TASK: Reproduce verbatim the lines from the first one through the line that contains "[x=279, y=494]".

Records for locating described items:
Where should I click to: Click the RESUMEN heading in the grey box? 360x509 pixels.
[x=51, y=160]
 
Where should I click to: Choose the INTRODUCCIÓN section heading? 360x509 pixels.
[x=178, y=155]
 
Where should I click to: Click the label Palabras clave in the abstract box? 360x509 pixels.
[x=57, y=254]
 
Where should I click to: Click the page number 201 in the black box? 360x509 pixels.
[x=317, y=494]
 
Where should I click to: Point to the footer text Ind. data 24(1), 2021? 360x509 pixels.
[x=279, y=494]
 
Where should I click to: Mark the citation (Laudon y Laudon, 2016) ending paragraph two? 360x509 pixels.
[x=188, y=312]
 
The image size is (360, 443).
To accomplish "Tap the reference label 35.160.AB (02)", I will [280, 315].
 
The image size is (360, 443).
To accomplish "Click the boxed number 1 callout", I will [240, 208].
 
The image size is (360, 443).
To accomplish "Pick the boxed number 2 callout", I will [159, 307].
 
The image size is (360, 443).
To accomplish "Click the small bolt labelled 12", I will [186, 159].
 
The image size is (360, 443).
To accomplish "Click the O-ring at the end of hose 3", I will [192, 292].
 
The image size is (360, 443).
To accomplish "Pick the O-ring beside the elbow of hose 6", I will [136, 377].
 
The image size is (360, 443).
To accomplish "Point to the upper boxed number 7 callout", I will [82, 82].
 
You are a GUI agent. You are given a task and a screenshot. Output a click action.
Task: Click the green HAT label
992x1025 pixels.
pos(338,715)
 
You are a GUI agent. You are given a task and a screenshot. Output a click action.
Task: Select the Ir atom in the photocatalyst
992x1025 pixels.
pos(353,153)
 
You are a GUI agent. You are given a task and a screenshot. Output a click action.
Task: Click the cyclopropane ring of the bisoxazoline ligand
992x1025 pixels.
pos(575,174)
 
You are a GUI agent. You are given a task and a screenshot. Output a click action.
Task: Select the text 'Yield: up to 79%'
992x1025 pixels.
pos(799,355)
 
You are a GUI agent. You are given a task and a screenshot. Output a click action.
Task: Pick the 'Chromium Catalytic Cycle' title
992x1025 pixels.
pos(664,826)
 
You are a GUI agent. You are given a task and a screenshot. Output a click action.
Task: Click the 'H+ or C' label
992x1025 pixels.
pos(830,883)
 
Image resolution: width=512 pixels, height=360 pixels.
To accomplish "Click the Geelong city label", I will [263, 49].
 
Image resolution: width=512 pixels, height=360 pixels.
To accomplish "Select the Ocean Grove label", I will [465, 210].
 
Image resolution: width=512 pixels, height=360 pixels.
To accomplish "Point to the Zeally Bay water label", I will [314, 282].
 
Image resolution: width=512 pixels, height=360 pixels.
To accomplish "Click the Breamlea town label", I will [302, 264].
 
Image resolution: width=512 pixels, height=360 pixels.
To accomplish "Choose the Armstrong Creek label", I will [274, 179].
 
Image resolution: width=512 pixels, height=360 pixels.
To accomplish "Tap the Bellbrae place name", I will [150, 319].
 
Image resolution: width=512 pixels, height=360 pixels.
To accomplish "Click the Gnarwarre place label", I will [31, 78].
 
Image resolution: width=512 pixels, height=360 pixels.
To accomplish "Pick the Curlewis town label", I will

FINISHED TASK:
Where should I click to: Click the RESUMEN heading in the grey box? 360x509 pixels.
[x=51, y=160]
 
Where should I click to: Choose the INTRODUCCIÓN section heading? 360x509 pixels.
[x=178, y=155]
 
Where should I click to: Click the label Palabras clave in the abstract box? 360x509 pixels.
[x=57, y=254]
 
Where should I click to: Click the page number 201 in the black box? 360x509 pixels.
[x=317, y=494]
 
Where should I click to: Point to the footer text Ind. data 24(1), 2021? 360x509 pixels.
[x=279, y=494]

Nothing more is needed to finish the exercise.